Forex or FX financial terms are abbreviated from “Foreign Exchange”. Forex Trading takes place in “Forex Market” where multinational currency pairs are being bought and sold. Forex market is the most developed yet the highest liquid financial market. All of the international currency prices are being set in this huge market. According to the information taken from Wikipedia, the daily transaction turnover of foreign exchange market is US$3.98 trillion as of April 2010 and continuously growing.
In the Forex market, you can exchange the countries’ currencies (buying/selling). Euro (€), USD ($), Great Britain Pound (£), Swiss Franc (CHF) and Japanese Yen (JPY) pair combinations cumulatively make the 70% of transactions volume of this market.
Most Frequently Traded Currency Pairs of Forex
- USD: United States Dollar
- EUR: Euro
- JPY: Japanese Yen
- GBP: Great Britain Pound
- CHF: Swiss Franc
- CAD: Canadian Dollar
- AUD: Australian Dollar
- YTL: Turkish Lira
What is the meaning of “Leverage” in Forex?
1 LOT equals to USD ($) 10,000. But you have deposited a total amount of USD ($) 100. How could it be?
In the traditional trading market, if you want to trade with USD ($) 10,000, you have to deposit USD ($) 10,000.
But in the Forex market, the situation is totally different. Thanks to “Leverage” mechanism that you can deposit much less amount than you aim to trade.

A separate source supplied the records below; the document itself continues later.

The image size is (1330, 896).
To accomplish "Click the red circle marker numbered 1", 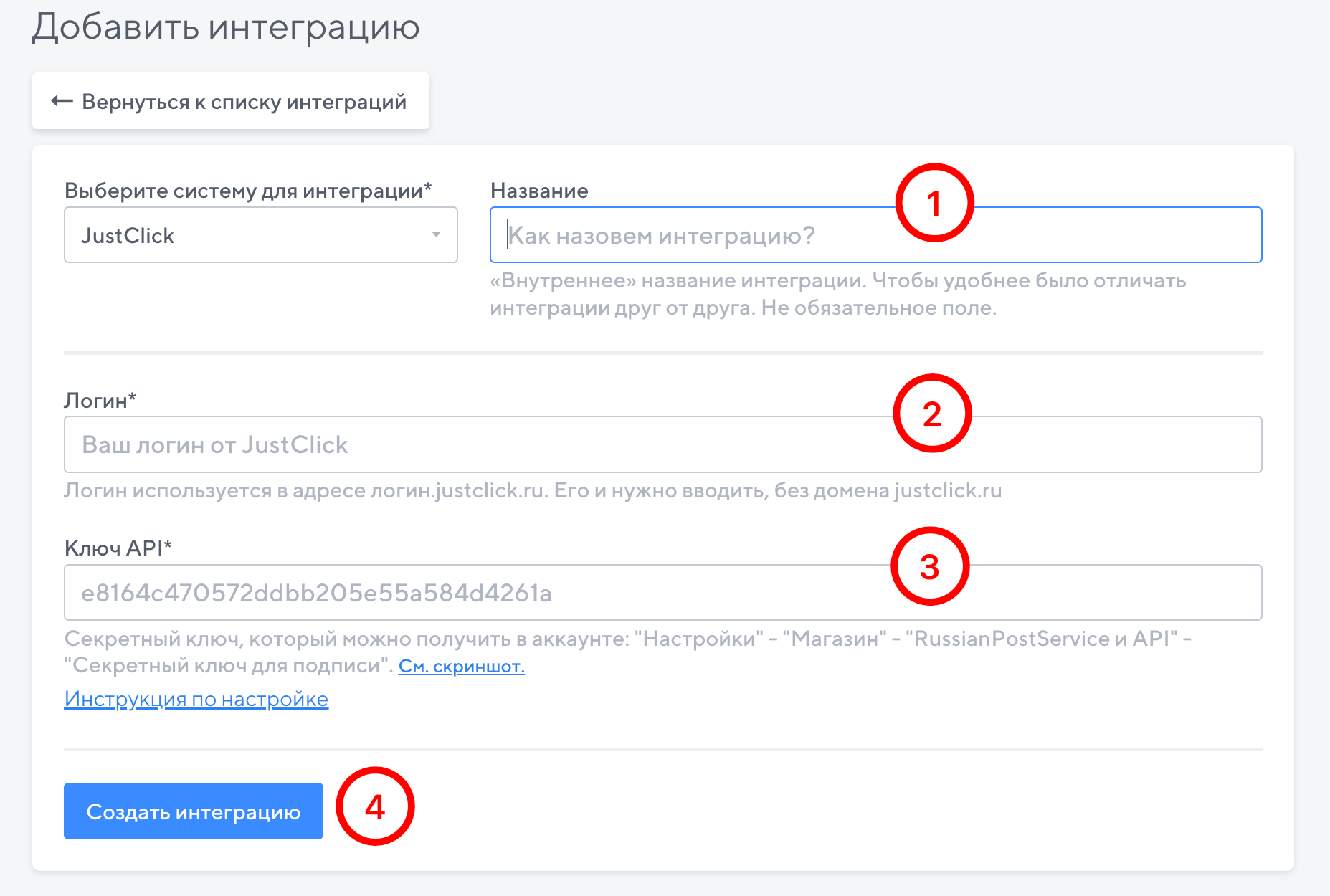I will (x=934, y=203).

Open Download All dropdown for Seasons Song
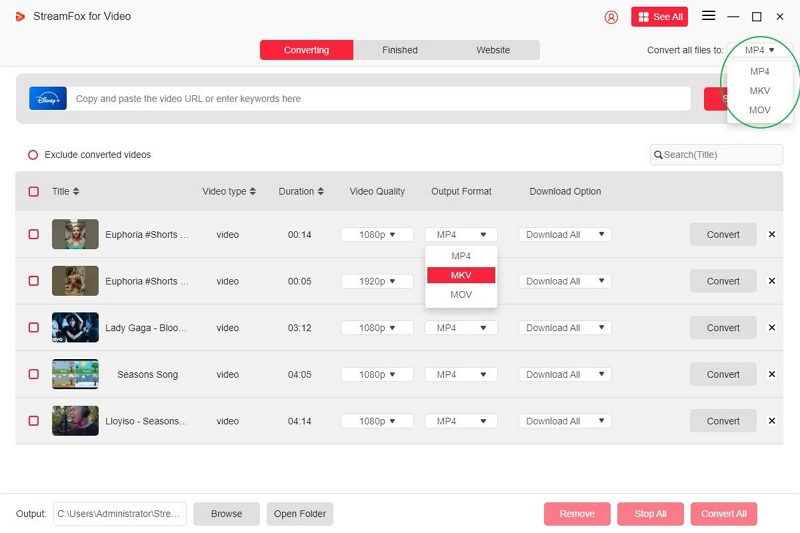coord(564,374)
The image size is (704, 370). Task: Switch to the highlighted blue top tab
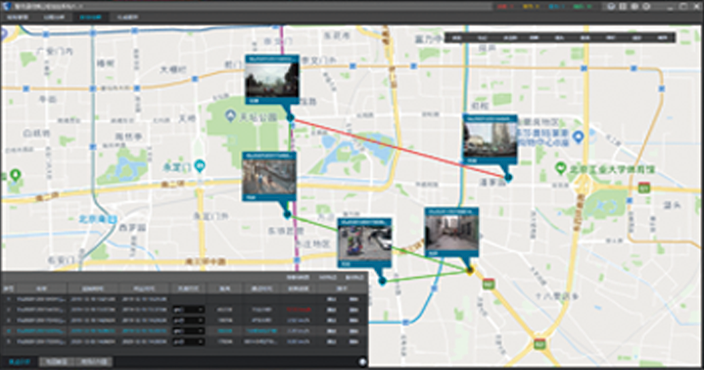90,18
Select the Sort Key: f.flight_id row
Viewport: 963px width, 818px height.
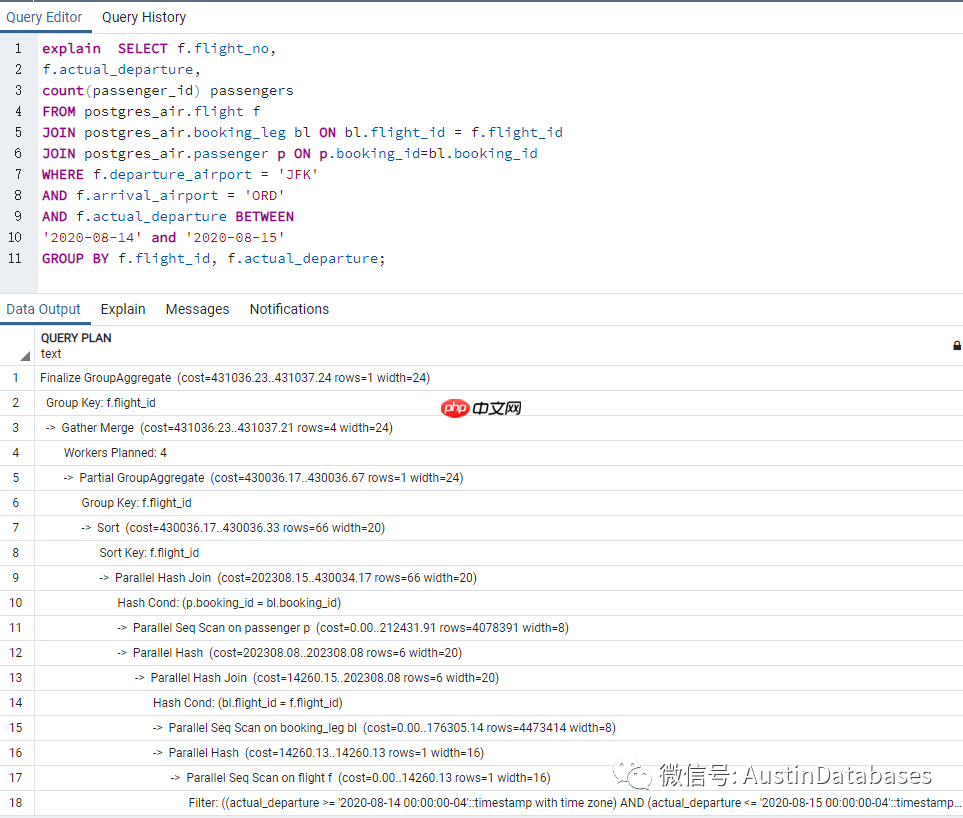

“Leverage Factor” or “Leverage Ratio” gives us the ability of trading with a multiplier. This means that the money you deposit is only for “Guarantee” on a one-to-one basis. All of the trades are being made via the leverage mechanism. But do not forget that the leverage both involves higher profit opportunities and loss threats with the same weight.
For Example: If you have selected 100:1 as a leverage ratio, your deposited money will be multiplied by 100 in the foreign exchange market. This means that you will be trading with x100 amount. And you will naturally realize the profit or loss of your transactions by the result of leverage effect. So one of the most important things to care about in forex trading is preferring the most suitable leverage ratio according to your trading experience.
A Sample Forex Trade Transaction:
- You as a forex (fx) trader have opened an account for USD ($) 1,000.
- You have bought 1 LOT of EUR/USD (€/$) parity with a buying price of 1.2000.
- This transaction means that: You have BOUGHT 1*10,000=10,000 EUR (€) and SOLD a reciprocal amount of USD ($).
- “Leverage Ratio” of your account is 100:1 and “Margin Ratio” is 1 %.
- So, 10,000/100=100 EUR (€) amount is blocked as a “Guarantee” in your account.
Then the market raised from EUR/USD (€/$) 1.2000;
- You have SOLD our 1 LOT EUR/USD (€/$) at 1.2010 which has a buying cost of 1.2000.
- You have earned 10 PIPS for each LOT. You have bought and got 1 LOT so our profit is 10 PIPS in total which makes 10 USD ($) profit.
- Your account balance increased to USD ($) 1,010 and your profit percentage for this transaction become 1%.
Reversely, the market falls from EUR/USD (€/$) 1.2000;
- You have SOLD our 1 LOT EUR/USD (€/$) at 1.1990 which has a buying cost of 1.2000.
- You have lost 10 PIPS for each LOT. You have bought and got 1 LOT so our loss is 10 PIPS in total which makes 10 USD ($) loss.
- Your account balance decreased to USD ($) 990 and your loss percentage for this transaction become 1%.